Entrepreneurship During a Recession: Draper Says a BIG YES!

This comes from Tim Draper‘s article at Communications of the ACM. If you don’t know, Tim Draper is the founder of Draper Fisher Jurveston (DFJ), one of the most influential VC funds. Draper was also an investor in Hotmail, and created “viral marketing” as a tool for signing up beta users. The man is a legend, basically. I’ve had the chance to be in the audience for one of his speeches, and I loved it. He was funny, savvy, controversial, and very personable. Plus, he plays guitar and wears tacky ties.

Draper’s article is all about how now is the perfect time to be an entrepreneur. I couldn’t agree more! Frankly, I think we’re in the kind of trouble that stimulus and government spending can’t get us out of. And forget about big corporate. If they’ve got deep enough pockets, they’ll take the turtle approach… tuck in to their shell, don’t take risks, and hope to weather the storm. Who can really get us back on track? The entrepreneurs!

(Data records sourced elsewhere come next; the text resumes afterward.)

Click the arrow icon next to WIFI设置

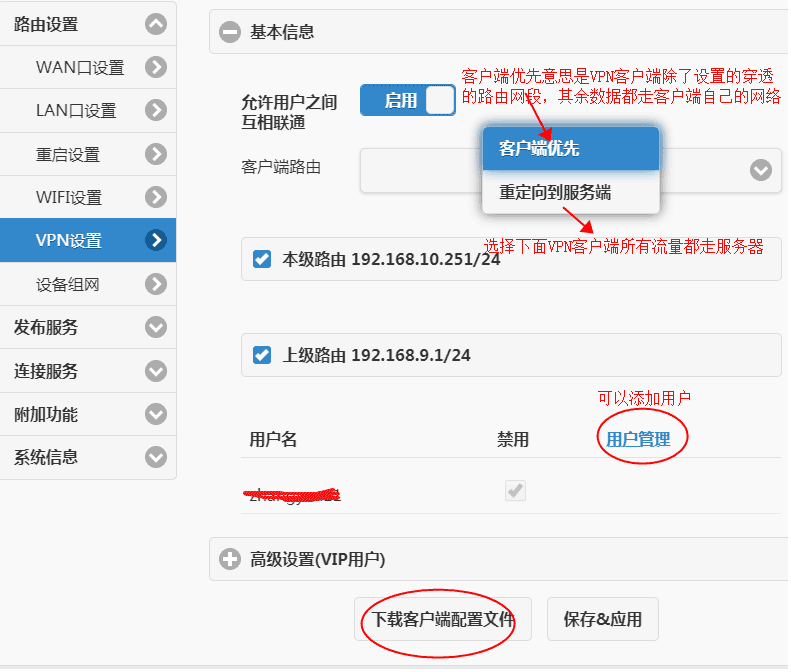[155, 197]
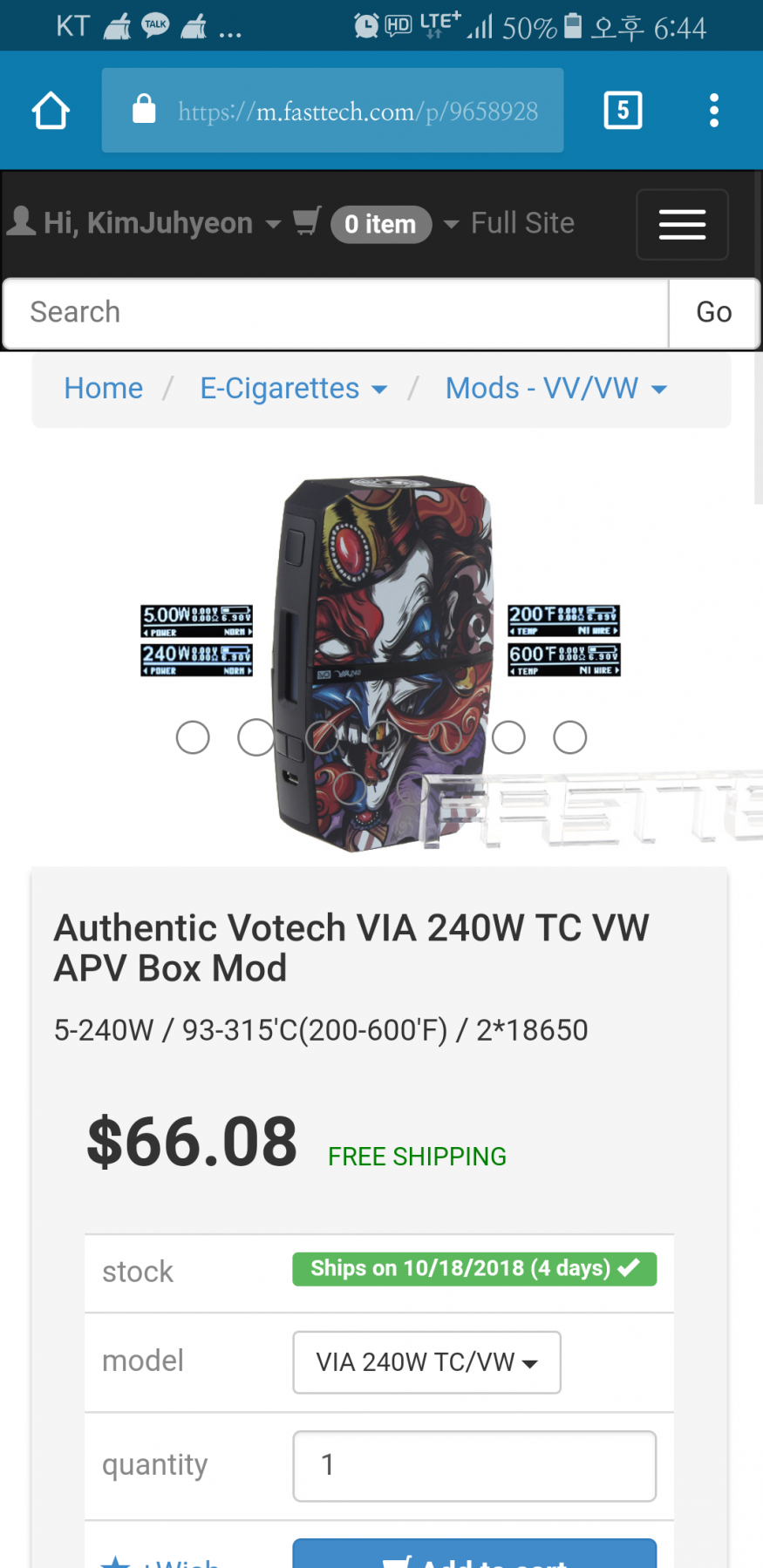
Task: Go to the Home breadcrumb link
Action: (x=104, y=388)

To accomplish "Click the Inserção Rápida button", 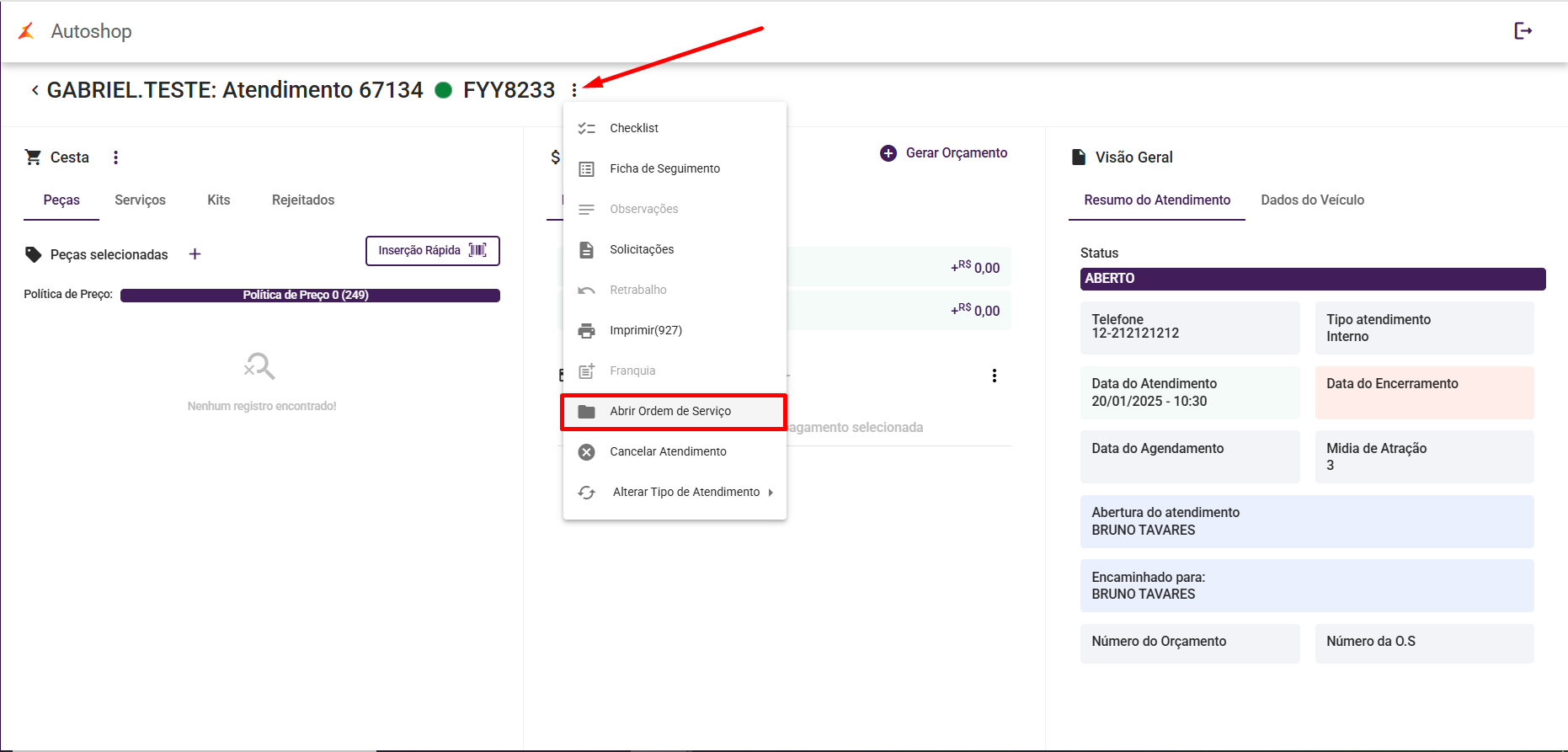I will click(x=432, y=251).
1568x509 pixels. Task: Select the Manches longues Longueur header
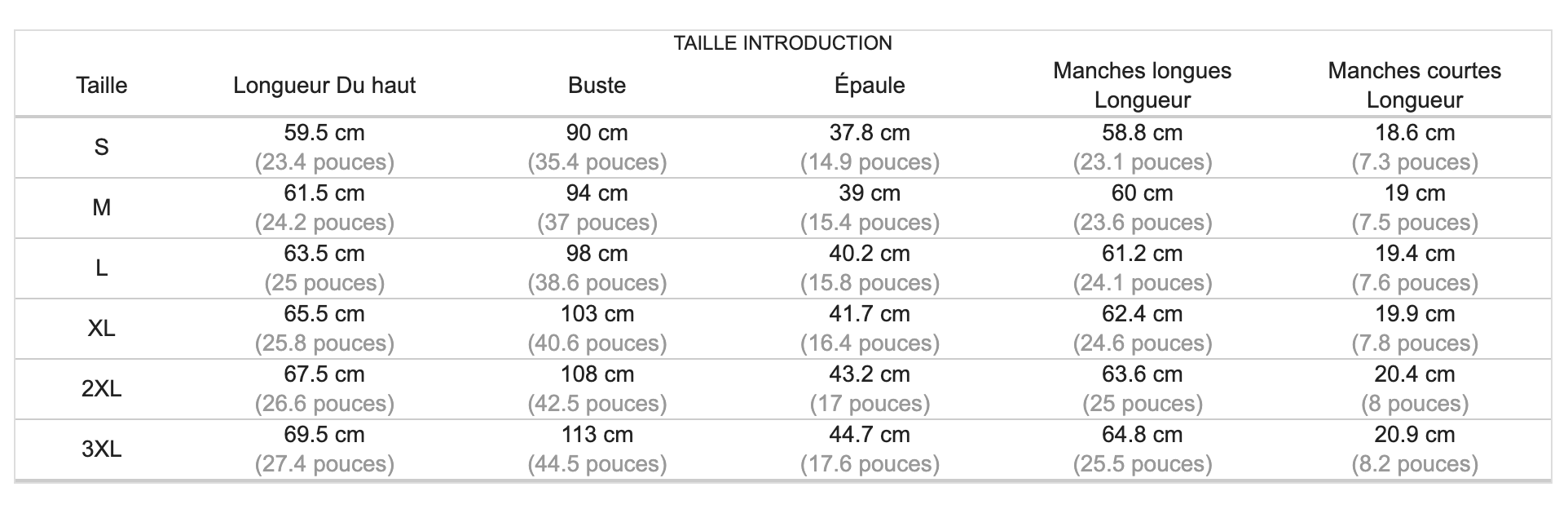[x=1142, y=86]
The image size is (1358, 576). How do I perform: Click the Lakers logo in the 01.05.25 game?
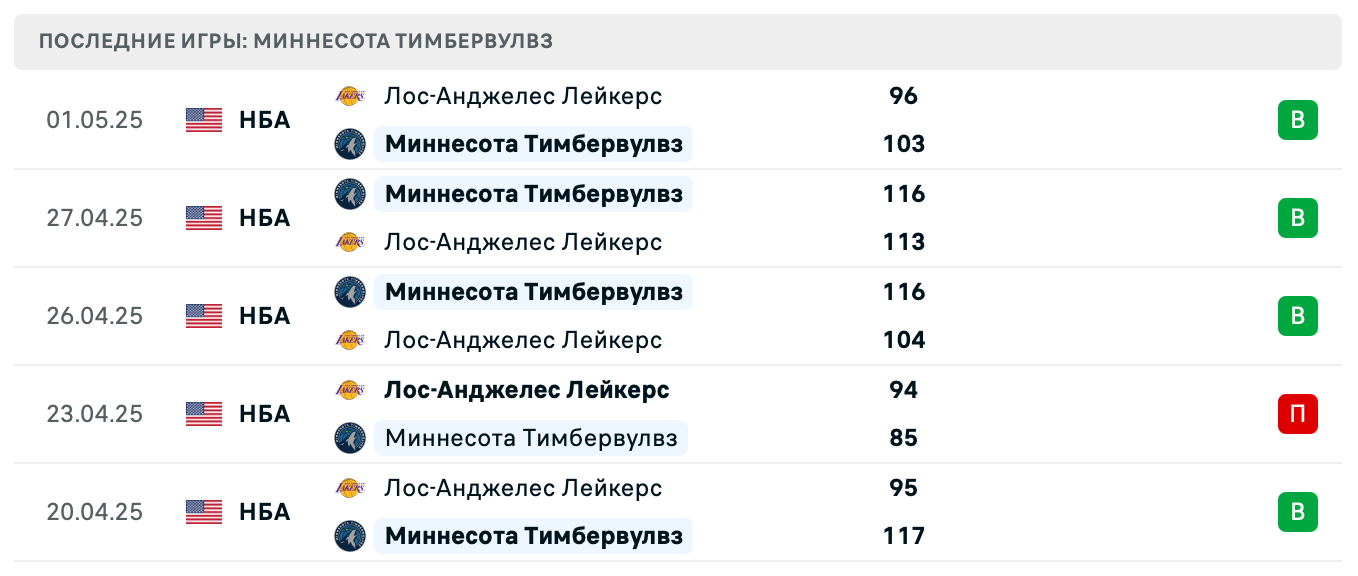pos(350,96)
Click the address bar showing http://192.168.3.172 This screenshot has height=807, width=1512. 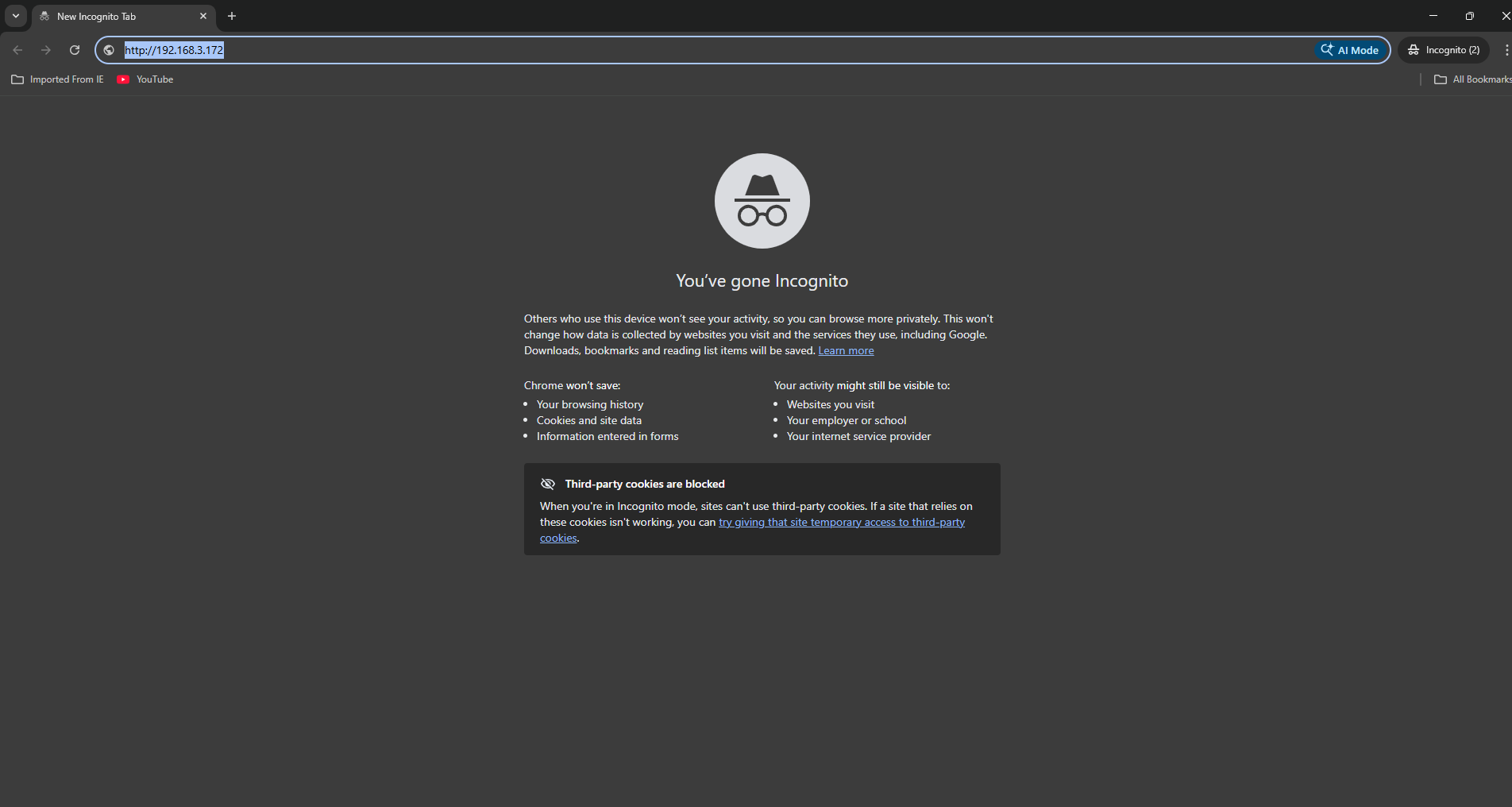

Is there evidence to support the claim that a recession is a good time to be an entrepreneur? Sure! GE, IBM, Microsoft, Shell Oil, AT&T, Merck, J&J, Sun, Skype, Kodak, Polaroid, HP, and Adobe…. all companies started during an economic downturn! What is it about starting during a recession that is a blessing in disguise? Draper says the following:

  1. Managers think more creatively during a recession because circumstances force them to. They question old assumptions, look for new ways to cut costs, and explore new directions. If things are crazy outside, they look inside for ways to keep the financials healthy… and that spurs innovation!
  2. Frugality becomes a long-lasting culture for the company. People work for less and cost-savings is encouraged. The bottom line is paramount because the company is in a battle to stay alive! Do you really need the fancy ergonomic desk? Not if it comes at the expense of losing your job.
  3. Big companies, via management and boards of directors, are shortsighted during recessions. They cut product development, R&D, and “nonessential” spending. What happens? It leaves the world of development and innovation ripe for outsiders! (Author’s note: Frankly, if they’re doing their jobs they should have anticipated the conditions and been ready for it.)
  4. Economic recessions decrease “venture fratricide.” What is venture fratricide? It’s when a company gets funded by institutional money at the seed and development stage, only to find out 9 months later that 20 other funds funded 20 other companies to attack the same market. What happens? You’ve got lots of new entry into an unstable and learning market. Enormous amounts of money are spent trying to gain marginal market share. End game, lots of money is loss.
  5. Moore’s Law does not slow down for the economy! Ideas and innovation don’t care about the economy. They occur when smart people try to tackle big problems (author’s note: pay attention… smart people, not person… big problem, not small nuisance).